[[ Data records, beginning ]]

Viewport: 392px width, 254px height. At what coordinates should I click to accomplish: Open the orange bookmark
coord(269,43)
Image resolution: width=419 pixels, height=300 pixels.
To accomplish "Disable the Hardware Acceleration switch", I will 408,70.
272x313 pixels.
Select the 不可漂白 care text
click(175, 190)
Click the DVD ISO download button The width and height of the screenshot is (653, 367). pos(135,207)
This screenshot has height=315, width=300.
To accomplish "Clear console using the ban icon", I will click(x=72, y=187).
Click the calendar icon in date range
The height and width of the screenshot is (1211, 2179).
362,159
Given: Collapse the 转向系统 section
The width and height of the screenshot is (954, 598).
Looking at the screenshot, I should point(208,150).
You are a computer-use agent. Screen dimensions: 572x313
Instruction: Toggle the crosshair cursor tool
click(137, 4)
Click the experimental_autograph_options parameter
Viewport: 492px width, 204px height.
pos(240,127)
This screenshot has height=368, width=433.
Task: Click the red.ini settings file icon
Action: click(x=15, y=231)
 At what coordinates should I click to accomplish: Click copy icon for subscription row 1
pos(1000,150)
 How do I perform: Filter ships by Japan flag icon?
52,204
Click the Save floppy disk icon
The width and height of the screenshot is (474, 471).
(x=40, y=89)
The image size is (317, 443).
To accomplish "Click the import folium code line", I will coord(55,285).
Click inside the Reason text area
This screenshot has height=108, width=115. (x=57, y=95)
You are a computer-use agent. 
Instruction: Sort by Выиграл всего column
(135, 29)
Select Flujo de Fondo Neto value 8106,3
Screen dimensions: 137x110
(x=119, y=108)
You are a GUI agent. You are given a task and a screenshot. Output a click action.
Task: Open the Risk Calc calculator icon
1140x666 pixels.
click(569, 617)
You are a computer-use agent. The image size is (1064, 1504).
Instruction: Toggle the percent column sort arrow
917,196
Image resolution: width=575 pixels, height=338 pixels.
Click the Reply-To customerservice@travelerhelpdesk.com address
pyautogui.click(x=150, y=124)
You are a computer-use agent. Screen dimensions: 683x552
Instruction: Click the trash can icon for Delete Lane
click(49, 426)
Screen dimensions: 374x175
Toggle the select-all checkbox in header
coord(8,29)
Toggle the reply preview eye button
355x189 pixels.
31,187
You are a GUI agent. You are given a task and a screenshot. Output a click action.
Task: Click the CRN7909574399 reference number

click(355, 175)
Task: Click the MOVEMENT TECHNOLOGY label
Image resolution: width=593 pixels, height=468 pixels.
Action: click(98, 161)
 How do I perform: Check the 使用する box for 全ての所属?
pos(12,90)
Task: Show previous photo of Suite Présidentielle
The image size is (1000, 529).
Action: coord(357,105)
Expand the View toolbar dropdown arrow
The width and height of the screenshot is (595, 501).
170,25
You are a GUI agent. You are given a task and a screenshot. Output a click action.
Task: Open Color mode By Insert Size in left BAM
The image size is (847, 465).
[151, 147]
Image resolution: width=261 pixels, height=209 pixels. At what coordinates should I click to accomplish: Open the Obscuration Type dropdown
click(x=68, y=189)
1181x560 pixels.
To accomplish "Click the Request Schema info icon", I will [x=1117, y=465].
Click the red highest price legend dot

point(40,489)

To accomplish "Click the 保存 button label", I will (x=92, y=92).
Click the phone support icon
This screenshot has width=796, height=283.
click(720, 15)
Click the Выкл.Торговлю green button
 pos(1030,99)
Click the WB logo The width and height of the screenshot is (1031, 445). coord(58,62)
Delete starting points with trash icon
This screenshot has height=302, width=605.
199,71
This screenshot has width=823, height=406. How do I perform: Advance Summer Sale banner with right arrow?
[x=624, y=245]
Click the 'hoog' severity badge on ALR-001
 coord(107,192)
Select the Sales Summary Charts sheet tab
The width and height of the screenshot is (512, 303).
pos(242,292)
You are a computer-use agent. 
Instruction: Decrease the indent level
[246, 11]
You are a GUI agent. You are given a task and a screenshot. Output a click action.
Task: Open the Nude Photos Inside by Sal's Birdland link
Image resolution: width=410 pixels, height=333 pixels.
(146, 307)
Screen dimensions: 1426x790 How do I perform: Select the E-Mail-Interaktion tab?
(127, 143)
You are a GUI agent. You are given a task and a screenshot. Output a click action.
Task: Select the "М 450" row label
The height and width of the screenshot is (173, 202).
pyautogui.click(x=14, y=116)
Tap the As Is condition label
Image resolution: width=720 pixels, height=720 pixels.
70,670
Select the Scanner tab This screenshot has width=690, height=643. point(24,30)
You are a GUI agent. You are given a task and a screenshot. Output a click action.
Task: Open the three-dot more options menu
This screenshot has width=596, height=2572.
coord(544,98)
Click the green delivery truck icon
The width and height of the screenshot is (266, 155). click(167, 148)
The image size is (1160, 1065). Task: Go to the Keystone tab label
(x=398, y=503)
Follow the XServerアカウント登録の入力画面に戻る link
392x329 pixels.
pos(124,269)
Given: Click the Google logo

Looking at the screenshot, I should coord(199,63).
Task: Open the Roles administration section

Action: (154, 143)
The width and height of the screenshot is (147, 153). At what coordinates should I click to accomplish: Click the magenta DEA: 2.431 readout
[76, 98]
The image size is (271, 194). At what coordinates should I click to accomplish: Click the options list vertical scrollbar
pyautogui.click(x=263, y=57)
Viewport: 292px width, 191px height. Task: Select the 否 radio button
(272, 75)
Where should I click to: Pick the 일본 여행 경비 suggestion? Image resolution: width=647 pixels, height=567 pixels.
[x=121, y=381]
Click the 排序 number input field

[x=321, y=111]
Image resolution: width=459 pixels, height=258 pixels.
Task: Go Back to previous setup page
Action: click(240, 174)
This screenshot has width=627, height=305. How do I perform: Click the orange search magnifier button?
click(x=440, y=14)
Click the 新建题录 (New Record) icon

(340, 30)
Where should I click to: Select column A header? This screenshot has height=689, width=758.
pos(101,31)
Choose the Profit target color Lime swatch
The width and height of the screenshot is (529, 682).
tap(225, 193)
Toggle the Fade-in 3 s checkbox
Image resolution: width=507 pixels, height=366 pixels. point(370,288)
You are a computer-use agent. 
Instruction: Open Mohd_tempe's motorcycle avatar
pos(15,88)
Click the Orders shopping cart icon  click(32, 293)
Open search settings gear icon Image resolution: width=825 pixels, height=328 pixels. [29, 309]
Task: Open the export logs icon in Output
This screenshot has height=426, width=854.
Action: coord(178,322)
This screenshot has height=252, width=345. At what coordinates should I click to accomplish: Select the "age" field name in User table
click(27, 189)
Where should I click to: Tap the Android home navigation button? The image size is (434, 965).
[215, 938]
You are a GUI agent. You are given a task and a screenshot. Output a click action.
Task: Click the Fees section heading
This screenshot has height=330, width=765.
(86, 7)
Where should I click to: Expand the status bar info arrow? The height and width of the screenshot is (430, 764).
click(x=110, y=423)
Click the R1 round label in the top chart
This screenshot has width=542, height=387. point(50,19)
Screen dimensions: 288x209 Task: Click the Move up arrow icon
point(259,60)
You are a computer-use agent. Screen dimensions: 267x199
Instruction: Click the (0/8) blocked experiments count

[[ Data records, end ]]

## What the exercise asks
Each line above is to be restated exactly.

## Exercise answer
Viewport: 392px width, 254px height. At what coordinates should I click to accomplish: Open the orange bookmark
coord(269,43)
Image resolution: width=419 pixels, height=300 pixels.
To accomplish "Disable the Hardware Acceleration switch", I will 408,70.
272x313 pixels.
Select the 不可漂白 care text
click(175, 190)
Click the DVD ISO download button The width and height of the screenshot is (653, 367). pos(135,207)
This screenshot has height=315, width=300.
To accomplish "Clear console using the ban icon", I will click(x=72, y=187).
Click the calendar icon in date range
The height and width of the screenshot is (1211, 2179).
362,159
Given: Collapse the 转向系统 section
The width and height of the screenshot is (954, 598).
Looking at the screenshot, I should point(208,150).
You are a computer-use agent. Screen dimensions: 572x313
Instruction: Toggle the crosshair cursor tool
click(137, 4)
Click the experimental_autograph_options parameter
Viewport: 492px width, 204px height.
pos(240,127)
This screenshot has height=368, width=433.
Task: Click the red.ini settings file icon
Action: click(x=15, y=231)
 At what coordinates should I click to accomplish: Click copy icon for subscription row 1
pos(1000,150)
 How do I perform: Filter ships by Japan flag icon?
52,204
Click the Save floppy disk icon
The width and height of the screenshot is (474, 471).
(x=40, y=89)
The image size is (317, 443).
To accomplish "Click the import folium code line", I will coord(55,285).
Click inside the Reason text area
This screenshot has height=108, width=115. (x=57, y=95)
You are a computer-use agent. 
Instruction: Sort by Выиграл всего column
(135, 29)
Select Flujo de Fondo Neto value 8106,3
Screen dimensions: 137x110
(x=119, y=108)
You are a GUI agent. You are given a task and a screenshot. Output a click action.
Task: Open the Risk Calc calculator icon
1140x666 pixels.
click(569, 617)
You are a computer-use agent. The image size is (1064, 1504).
Instruction: Toggle the percent column sort arrow
917,196
Image resolution: width=575 pixels, height=338 pixels.
Click the Reply-To customerservice@travelerhelpdesk.com address
pyautogui.click(x=150, y=124)
You are a computer-use agent. Screen dimensions: 683x552
Instruction: Click the trash can icon for Delete Lane
click(49, 426)
Screen dimensions: 374x175
Toggle the select-all checkbox in header
coord(8,29)
Toggle the reply preview eye button
355x189 pixels.
31,187
You are a GUI agent. You are given a task and a screenshot. Output a click action.
Task: Click the CRN7909574399 reference number

click(355, 175)
Task: Click the MOVEMENT TECHNOLOGY label
Image resolution: width=593 pixels, height=468 pixels.
Action: click(98, 161)
 How do I perform: Check the 使用する box for 全ての所属?
pos(12,90)
Task: Show previous photo of Suite Présidentielle
The image size is (1000, 529).
Action: coord(357,105)
Expand the View toolbar dropdown arrow
The width and height of the screenshot is (595, 501).
170,25
You are a GUI agent. You are given a task and a screenshot. Output a click action.
Task: Open Color mode By Insert Size in left BAM
The image size is (847, 465).
[151, 147]
Image resolution: width=261 pixels, height=209 pixels. At what coordinates should I click to accomplish: Open the Obscuration Type dropdown
click(x=68, y=189)
1181x560 pixels.
To accomplish "Click the Request Schema info icon", I will [x=1117, y=465].
Click the red highest price legend dot

point(40,489)

To accomplish "Click the 保存 button label", I will (x=92, y=92).
Click the phone support icon
This screenshot has width=796, height=283.
click(720, 15)
Click the Выкл.Торговлю green button
 pos(1030,99)
Click the WB logo The width and height of the screenshot is (1031, 445). coord(58,62)
Delete starting points with trash icon
This screenshot has height=302, width=605.
199,71
This screenshot has width=823, height=406. How do I perform: Advance Summer Sale banner with right arrow?
[x=624, y=245]
Click the 'hoog' severity badge on ALR-001
 coord(107,192)
Select the Sales Summary Charts sheet tab
The width and height of the screenshot is (512, 303).
pos(242,292)
You are a computer-use agent. 
Instruction: Decrease the indent level
[246, 11]
You are a GUI agent. You are given a task and a screenshot. Output a click action.
Task: Open the Nude Photos Inside by Sal's Birdland link
Image resolution: width=410 pixels, height=333 pixels.
(146, 307)
Screen dimensions: 1426x790 How do I perform: Select the E-Mail-Interaktion tab?
(127, 143)
You are a GUI agent. You are given a task and a screenshot. Output a click action.
Task: Select the "М 450" row label
The height and width of the screenshot is (173, 202).
pyautogui.click(x=14, y=116)
Tap the As Is condition label
Image resolution: width=720 pixels, height=720 pixels.
70,670
Select the Scanner tab This screenshot has width=690, height=643. point(24,30)
You are a GUI agent. You are given a task and a screenshot. Output a click action.
Task: Open the three-dot more options menu
This screenshot has width=596, height=2572.
coord(544,98)
Click the green delivery truck icon
The width and height of the screenshot is (266, 155). click(167, 148)
The image size is (1160, 1065). Task: Go to the Keystone tab label
(x=398, y=503)
Follow the XServerアカウント登録の入力画面に戻る link
392x329 pixels.
pos(124,269)
Given: Click the Google logo

Looking at the screenshot, I should coord(199,63).
Task: Open the Roles administration section

Action: (154, 143)
The width and height of the screenshot is (147, 153). At what coordinates should I click to accomplish: Click the magenta DEA: 2.431 readout
[76, 98]
The image size is (271, 194). At what coordinates should I click to accomplish: Click the options list vertical scrollbar
pyautogui.click(x=263, y=57)
Viewport: 292px width, 191px height. Task: Select the 否 radio button
(272, 75)
Where should I click to: Pick the 일본 여행 경비 suggestion? Image resolution: width=647 pixels, height=567 pixels.
[x=121, y=381]
Click the 排序 number input field

[x=321, y=111]
Image resolution: width=459 pixels, height=258 pixels.
Task: Go Back to previous setup page
Action: click(240, 174)
This screenshot has width=627, height=305. How do I perform: Click the orange search magnifier button?
click(x=440, y=14)
Click the 新建题录 (New Record) icon

(340, 30)
Where should I click to: Select column A header? This screenshot has height=689, width=758.
pos(101,31)
Choose the Profit target color Lime swatch
The width and height of the screenshot is (529, 682).
tap(225, 193)
Toggle the Fade-in 3 s checkbox
Image resolution: width=507 pixels, height=366 pixels. point(370,288)
You are a computer-use agent. 
Instruction: Open Mohd_tempe's motorcycle avatar
pos(15,88)
Click the Orders shopping cart icon  click(32, 293)
Open search settings gear icon Image resolution: width=825 pixels, height=328 pixels. [29, 309]
Task: Open the export logs icon in Output
This screenshot has height=426, width=854.
Action: coord(178,322)
This screenshot has height=252, width=345. At what coordinates should I click to accomplish: Select the "age" field name in User table
click(27, 189)
Where should I click to: Tap the Android home navigation button? The image size is (434, 965).
[215, 938]
You are a GUI agent. You are given a task and a screenshot. Output a click action.
Task: Click the Fees section heading
This screenshot has height=330, width=765.
(86, 7)
Where should I click to: Expand the status bar info arrow? The height and width of the screenshot is (430, 764).
click(x=110, y=423)
Click the R1 round label in the top chart
This screenshot has width=542, height=387. point(50,19)
Screen dimensions: 288x209 Task: Click the Move up arrow icon
point(259,60)
You are a computer-use agent. Screen dimensions: 267x199
Instruction: Click the (0/8) blocked experiments count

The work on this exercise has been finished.